(Beginning of Information shown)

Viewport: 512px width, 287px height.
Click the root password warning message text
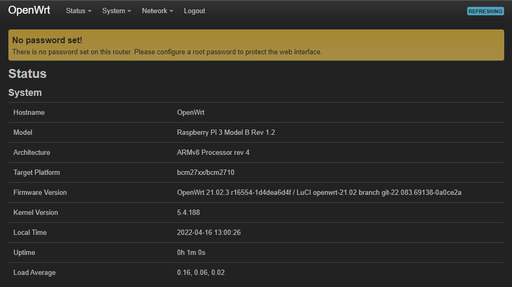167,52
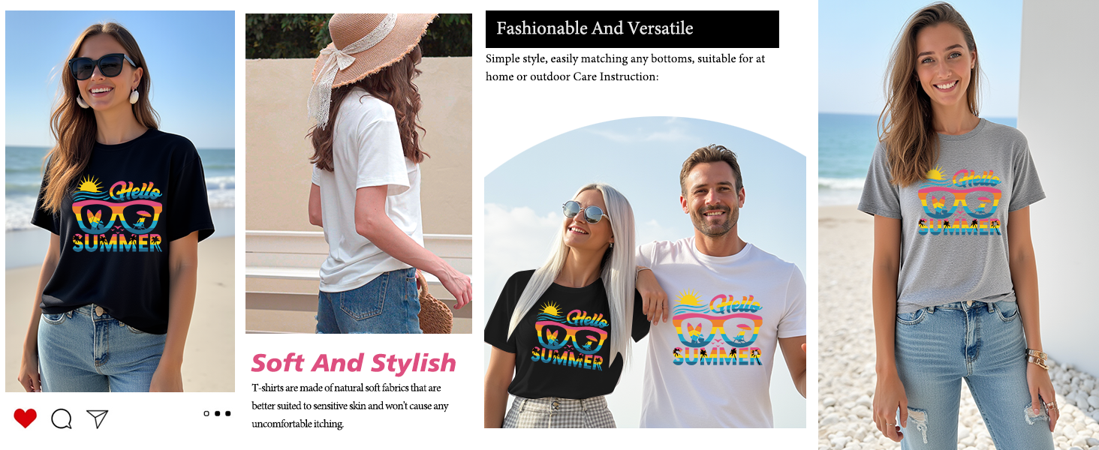Click the Simple style matching bottoms text

(x=625, y=68)
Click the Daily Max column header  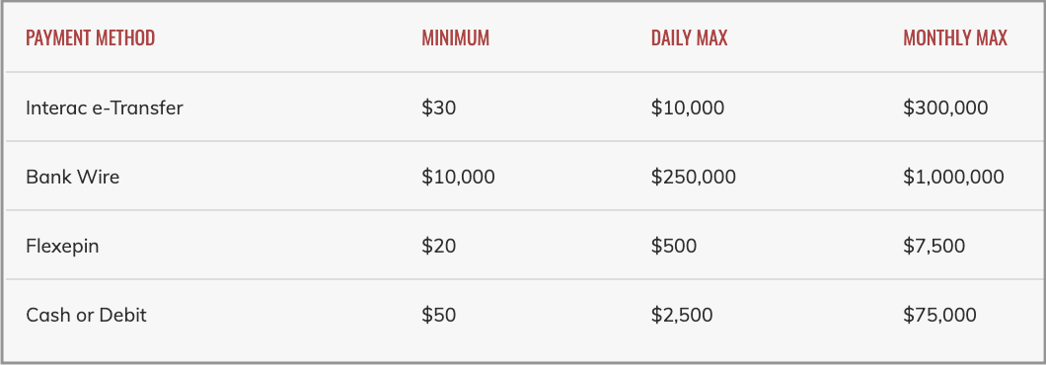(x=689, y=38)

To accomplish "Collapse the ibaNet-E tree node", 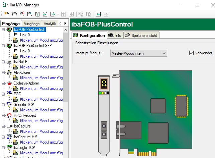I will click(3, 62).
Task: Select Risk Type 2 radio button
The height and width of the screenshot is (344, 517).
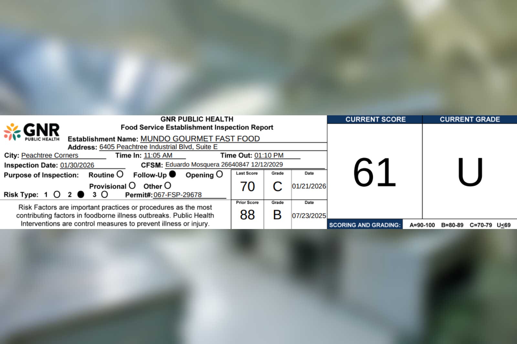Action: 81,194
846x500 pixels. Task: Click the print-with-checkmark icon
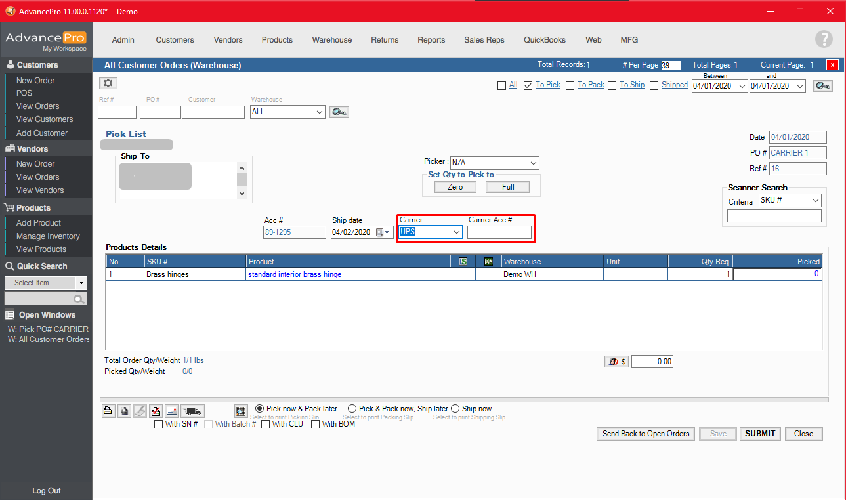tap(156, 411)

(End of Information shown)

Task prompt. None of the pictures belong in the result. Print exactly the lines from the one containing "846x500 pixels. Task: Click" through the final line of the entries.

Response to this task.
846x500 pixels. Task: Click the print-with-checkmark icon
tap(156, 411)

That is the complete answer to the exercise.